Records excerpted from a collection
════════
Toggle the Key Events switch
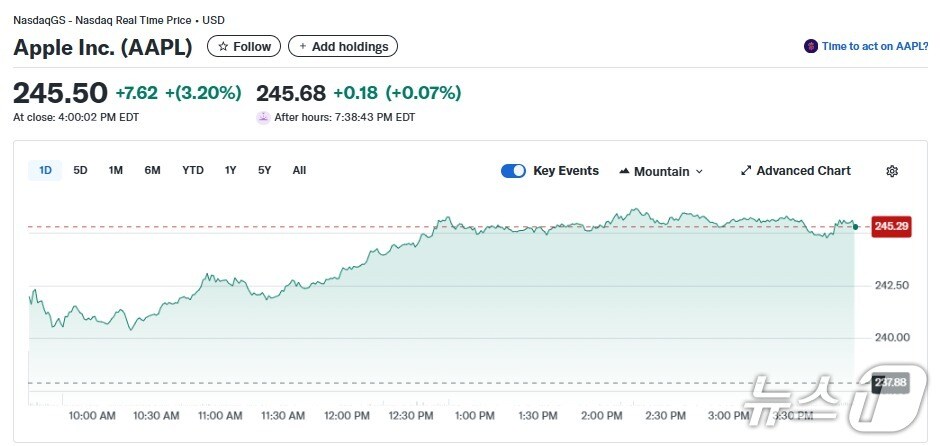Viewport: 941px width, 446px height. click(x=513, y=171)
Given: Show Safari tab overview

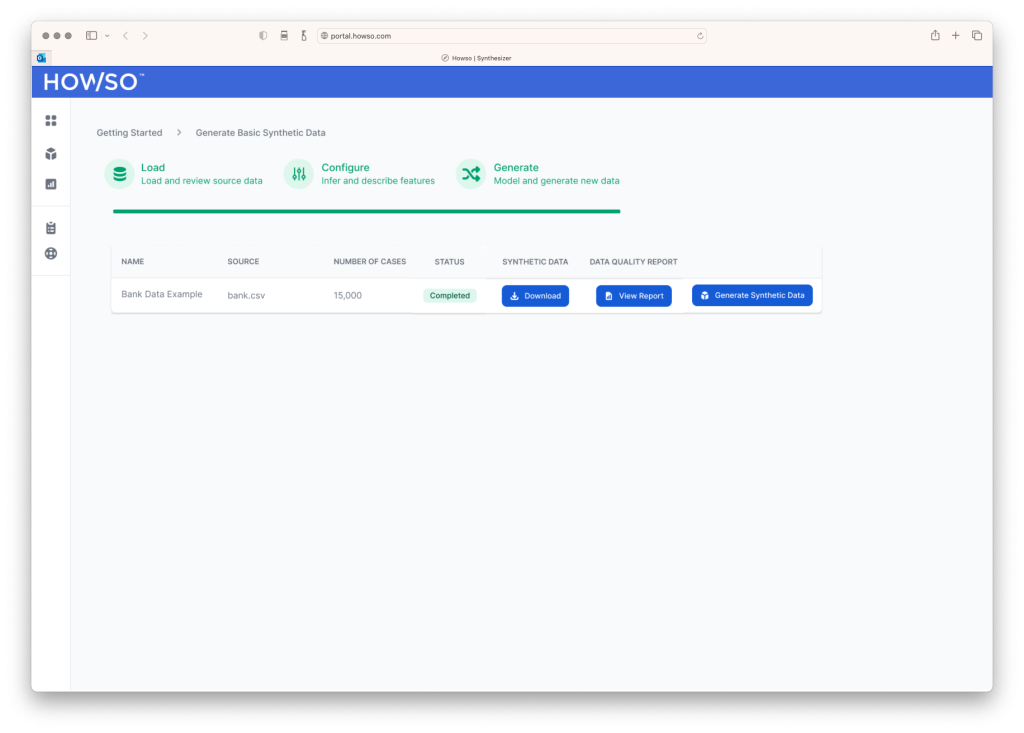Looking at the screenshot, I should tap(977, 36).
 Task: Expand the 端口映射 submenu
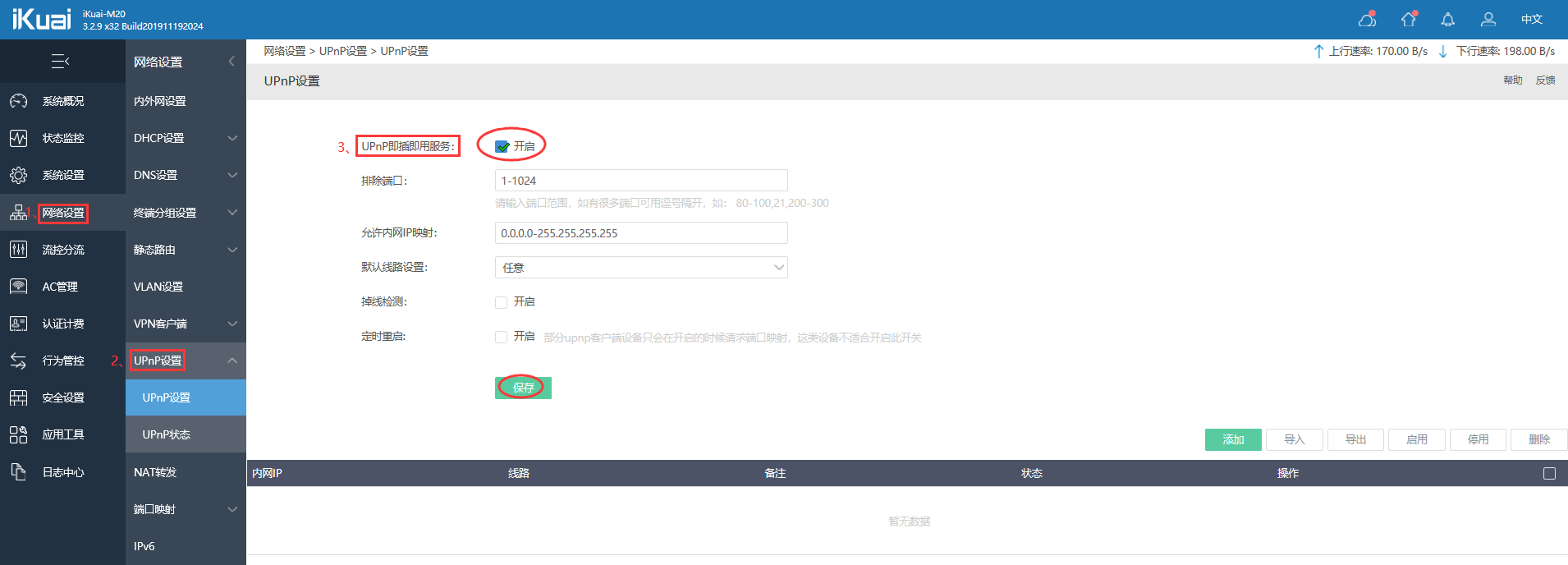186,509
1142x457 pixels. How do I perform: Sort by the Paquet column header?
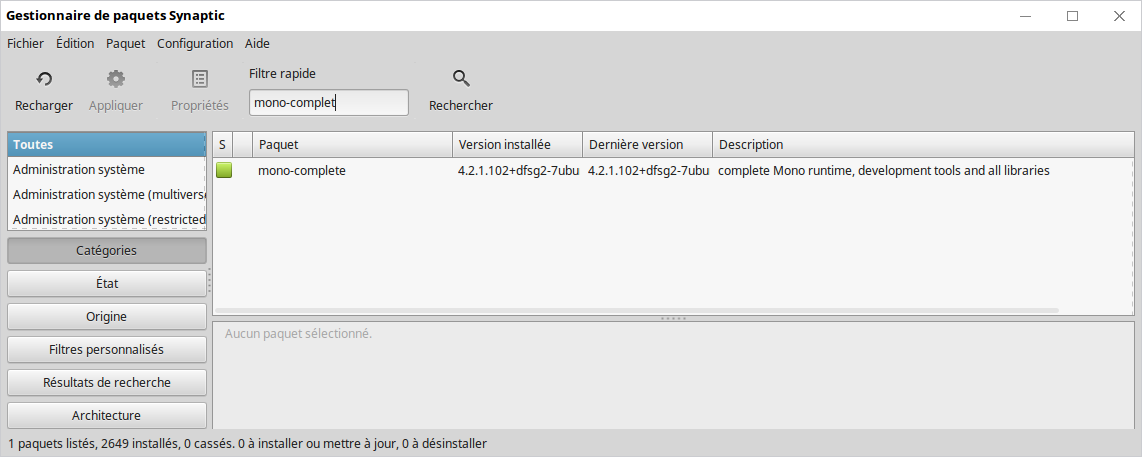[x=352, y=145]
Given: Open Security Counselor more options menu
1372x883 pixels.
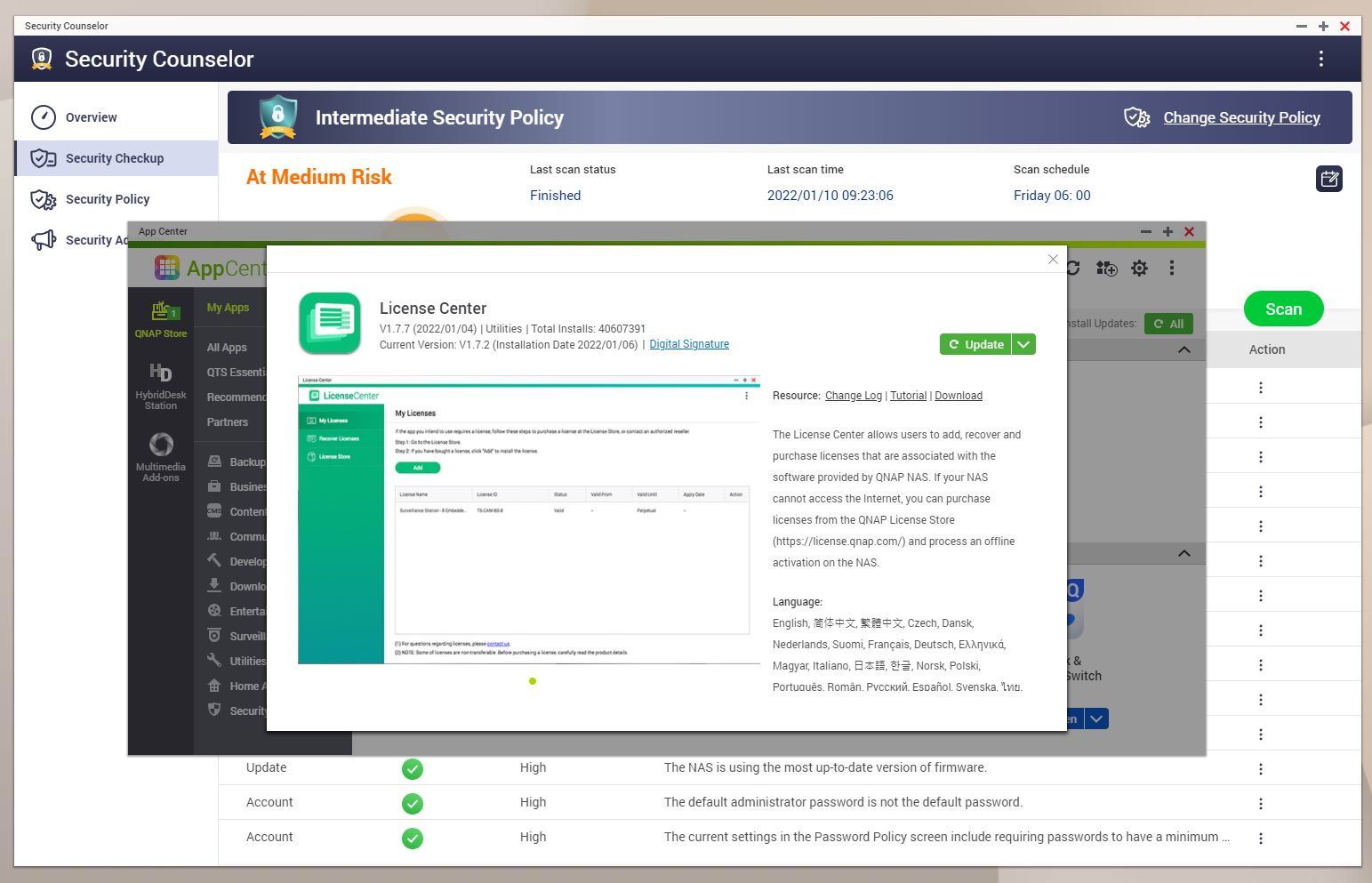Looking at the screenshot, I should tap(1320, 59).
════════
_Task to complete_: Where the data contains images, drop them and print the rest exactly.

_Solved problem_:
Toggle the Key Events switch
Viewport: 941px width, 446px height. click(x=513, y=171)
Given: Show Safari tab overview

Looking at the screenshot, I should tap(977, 36).
 Task: Expand the 端口映射 submenu
186,509
1142x457 pixels. How do I perform: Sort by the Paquet column header?
[x=352, y=145]
Given: Open Security Counselor more options menu
1372x883 pixels.
Looking at the screenshot, I should tap(1320, 59).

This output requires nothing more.